Rien de plus dur que d'exercer, quand on est soi-même imparfait, une mission qui exige une forme de perfection. Se dépouiller pour mieux servir.
Un juge juif est un juge. Ce n'est pas plus facile pour lui d'être exemplaire que pour tous ses collègues.
Se battre contre soi, tout le temps. Exaltant et épuisant.
CONCLUSION : L’un des plus grands et des plus insupportables privilèges que nous devons aux gouvernements corrompus dans le monde qui sont à l’origine des malheurs publics aujourd’hui est bien celui qui viole d’une façon éhontée et scandaleuse ce principe imprescriptible du droit commun... Qu’elle protège ou qu’elle punisse, la loi doit etre la même pour tous, et si ce n’est pas le cas , cette loi est alors une loi scélérate et parfaitement illégitime. Elle porte alors gravement atteinte au pacte Républicain et aux libertés individuelles. Et elle engendrera alors les pires violences à venir …

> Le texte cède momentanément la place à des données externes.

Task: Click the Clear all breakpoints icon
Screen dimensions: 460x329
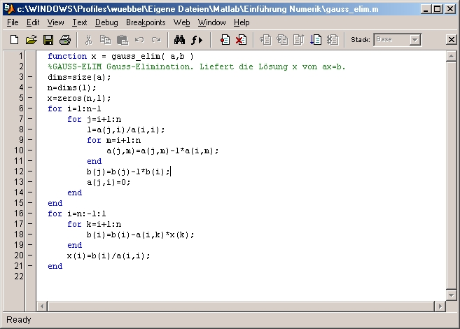Action: point(241,40)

Un magistrat, un avocat, un haut fonctionnaire comme un fonctionnaire de police, un homme politique, un technocrate, une personne morale, tous doivent subir la règle du droit commun, et redevenir civilement et pénalement responsables.
A ce sujet , Mirabeau pendant les débats qui ont précédé l’adoption de la Déclaration des Droits de l’homme et du Citoyen de 1789, avait fait cette déclaration si prémonitoire qu’elle est toujours d’actualité : "Si la loi de responsabilité ne s’étendait pas sur tous les agents subalternes du despotisme, si elle n’existait pas surtout parmi nous, il n’y aurait pas de nation sur la terre plus faite que nous pour l’esclavage. Il n’y en a pas qui ait été plus insultée, plus oppressée par le despotisme".